To be conducted at both US and European study centres, the trial will commence subject enrolment soon.
A muscle-targeted small molecule inhibitor specifically targeting the ClC-1 chloride ion channel in skeletal muscles, NMD670 is being developed to alleviate persistent or fluctuating symptoms in gMG patients who are not fully responsive to existing standard treatments.
Recent Phase I/IIa trial results have shown promising clinical proof-of-mechanism for ClC-1 inhibitors in gMG patients, along with a strong safety and tolerability profile for NMD670.

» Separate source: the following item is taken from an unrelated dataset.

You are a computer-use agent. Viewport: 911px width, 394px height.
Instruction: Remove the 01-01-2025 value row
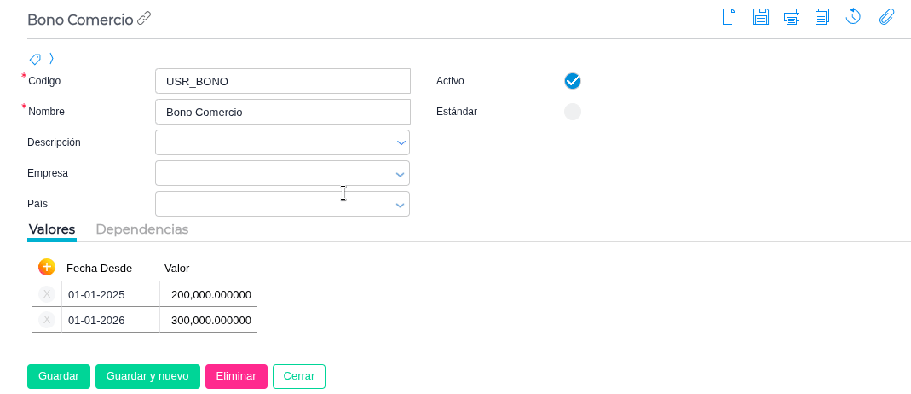[x=47, y=294]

NMD Pharma announced in November last year that it secured approximately $80m in a Series B financing round.
These funds are earmarked to complete three Phase II studies of NMD670, including trials for gMG, spinal muscular atrophy, and Charcot-Marie-Tooth disease.
NMD Pharma CEO Thomas Holm Pedersen said: “This is an important milestone for NMD Pharma, enabling us to progress our lead development candidate NMD670 into a Phase IIb trial in the US in generalised myasthenia gravis patients with AChR and MuSK positive antibodies.
“It follows positive Phase I/IIa data which provided proof-of-mechanism and where clinically and statistically significant effects were seen in patients.
“We are excited to bring forward a unique and validated muscle-targeted approach with promise to provide improvements in muscle function leading to clinically meaningful improvements in activities of daily living and quality of life.”